📥 Guidelines For Using External Dataset

Yes, attaching a public link would be sufficient. If the pre-trained models are available in popular libraries like timm or torchvision, a link to them will also suffice.

Hi @snehananavati

Is this mean we need to publish the pre-trained models we used? Even though they are publically available?

I thought we need to publish the datasets or models if they are not publically available. For example, if someone collects data via web scrapping or someone uses a pre-trained model that is not publically available.

How can i post this link of dataset. I can’t see any link of form you attach on this post ?

All dataset link i used
  1. https://www.pinlandata.com/rp2k_dataset/
  2. DeepFashion Database
  3. Shopee - Price Match Guarantee | Kaggle
  4. Alibaba goods dataset | Kaggle

@long_nguyen_hoang are we allowed to use shopee? its licensed as competition only on kaggle

I’m not sure. But i saw the rule of this dataset is “Competition Use Only”, and we are in competition too. So i think we are allowed to use it :wink:

Datasets that we used for transfer lerning:

Shopee
MET Artwork Dataset
Alibaba goods
H&M Personalized Fashion
GPR1200
Deep Fashion - Consumer-to-shop Clothes Retrieval Benchmark part
DyML Product
Stanfords Online Products
Our custom dataset from web scraping

Models only from GitHub - huggingface/pytorch-image-models: PyTorch image models, scripts, pretrained weights -- ResNet, ResNeXT, EfficientNet, EfficientNetV2, NFNet, Vision Transformer, MixNet, MobileNet-V3/V2, RegNet, DPN, CSPNet, and more

I used following datasets:

  1. https://products-10k.github.io/
  2. SOP

And will use:
Amazon
AliProducts
in the future

Link to DyML Product doesn’t work for me.
Also web scraping is a very sensitive subject since you need to ensure that every image comes with Creative Commons license.
As mentioned above Shopee dataset was allowed only for that Kaggle competition.

Hmm, indeed the link is not working, but two months ago it worked. Perhaps the organizers will tell you what to do in such a situation.

I’m using the following dataset:

Pretrained models:

At the bottom of the main page of CVPR 2021 AliProducts Challenge: Large-scale Product Recognition_算法大赛_天池大赛-阿里云天池 it says “If you find the dataset is helpful in your research, please consider citing our paper:” which implies it can be used for research purposes. One can download the dataset via links in AI_Product-Competition/get_dataset_AiProducts.sh at 4464263490143d0376a344520b0717ee91b0ff7b · pengxiaoxiao/AI_Product-Competition · GitHub.
@snehananavati Is it ok to use?

I used the following datasets:

And pre-trained models:

I used the following datasets:
Products10k
Deep fashion
Amazon dataset
Alibaba goods
Models:
timm

I used products10k and shopee dataset.

Also pretrained clip models of higgingface.

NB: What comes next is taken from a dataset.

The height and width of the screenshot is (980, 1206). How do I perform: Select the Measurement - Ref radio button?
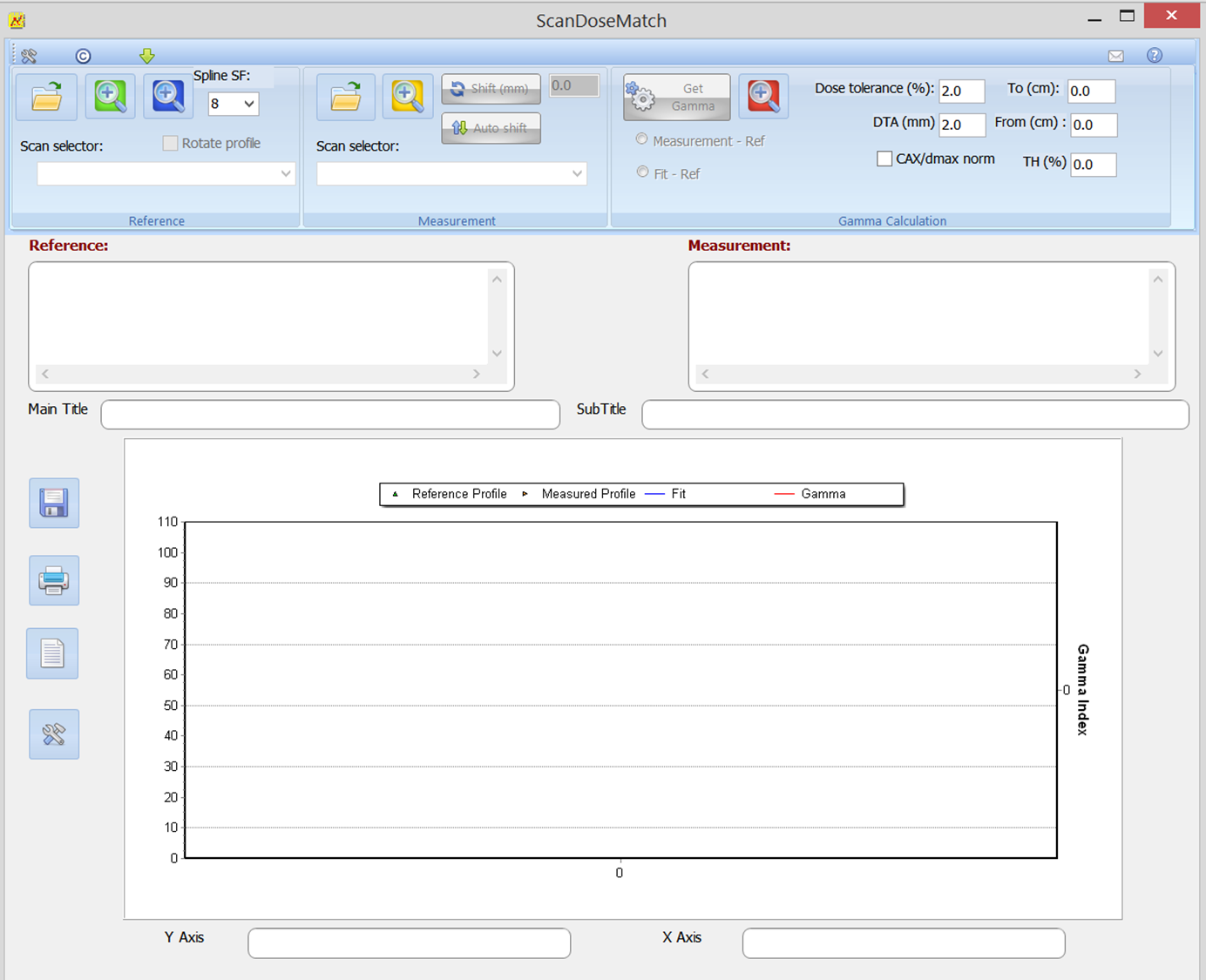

Hi, we used the Vgg16 pre-trained model on the ImageNet dataset. The subset of the dataset is available at ImageNet Object Localization Challenge | Kaggle

I’m using Laion Clip Model with Product10k dataset

we have tried:
rp2k
JD_Products_10K
Shopee
Aliproducts
DeepFashion_CTS
DeepFashion2
Fashion_200K
Stanford_Products

right now we are using only Products_10K, and models from OpenClip.

Hi @dipam and @snehananavati

I have a question about external datasets. I understand that for training models, images need to have a creative commons license, such as the Kaggle Competition Datasets (e.g., Shopee). However, these datasets are easily accessible to others and often used by people in their personal projects or papers, even if they didn’t participate in the competition. I’m curious about how strict the organizer will be regarding the use of external data. Private data or datasets with broken download links are not acceptable because they are not accessible to the public. However, for datasets that are easily accessible, such as those found in Kaggle Competition, I believe they should be acceptable for use. :slight_smile:

1 Like

This dataset doesn’t have annotation file

This data file doesn’t have any annotation.